## [Your instructions]
Restate the following entries exactly. Keep the pictures out.

Pixel coordinate grounding data
○ ○ ○ ○

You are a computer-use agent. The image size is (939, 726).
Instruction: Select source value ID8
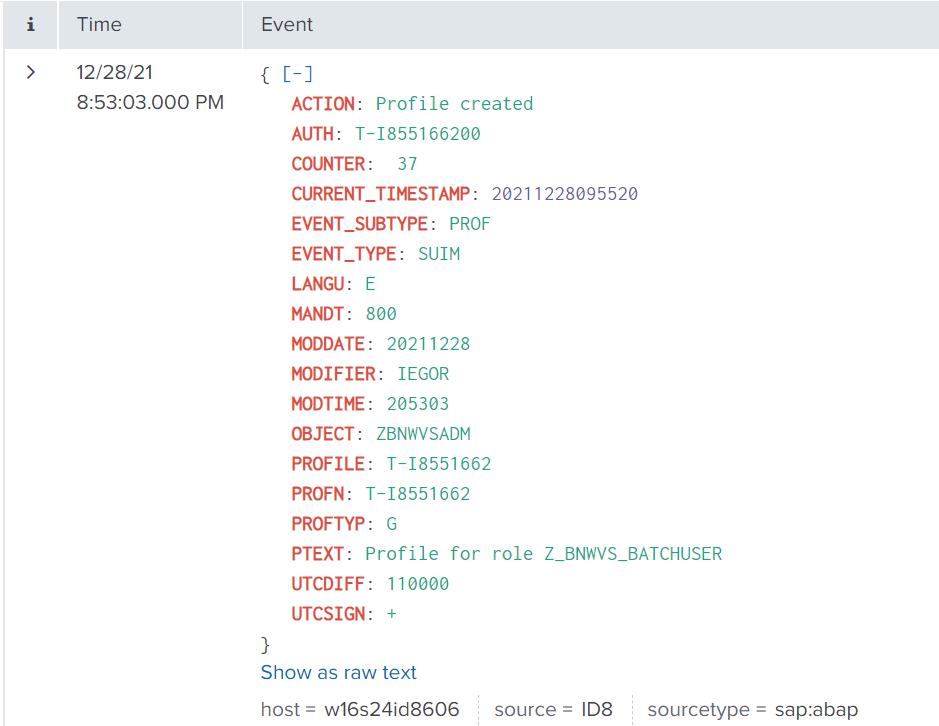tap(597, 710)
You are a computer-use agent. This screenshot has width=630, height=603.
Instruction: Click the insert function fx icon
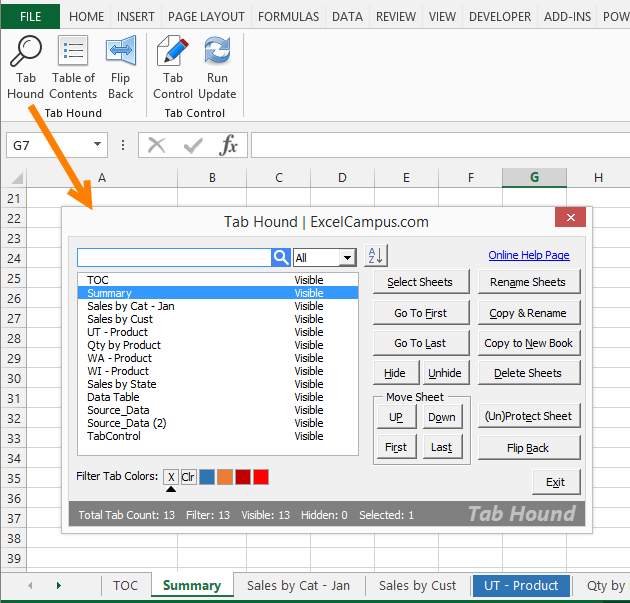coord(229,146)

○ ○ ○ ○

## [Result of this exercise]
You are a computer-use agent. The image size is (939, 726).
Instruction: Select source value ID8
tap(597, 710)
You are a computer-use agent. This screenshot has width=630, height=603.
Instruction: Click the insert function fx icon
coord(229,146)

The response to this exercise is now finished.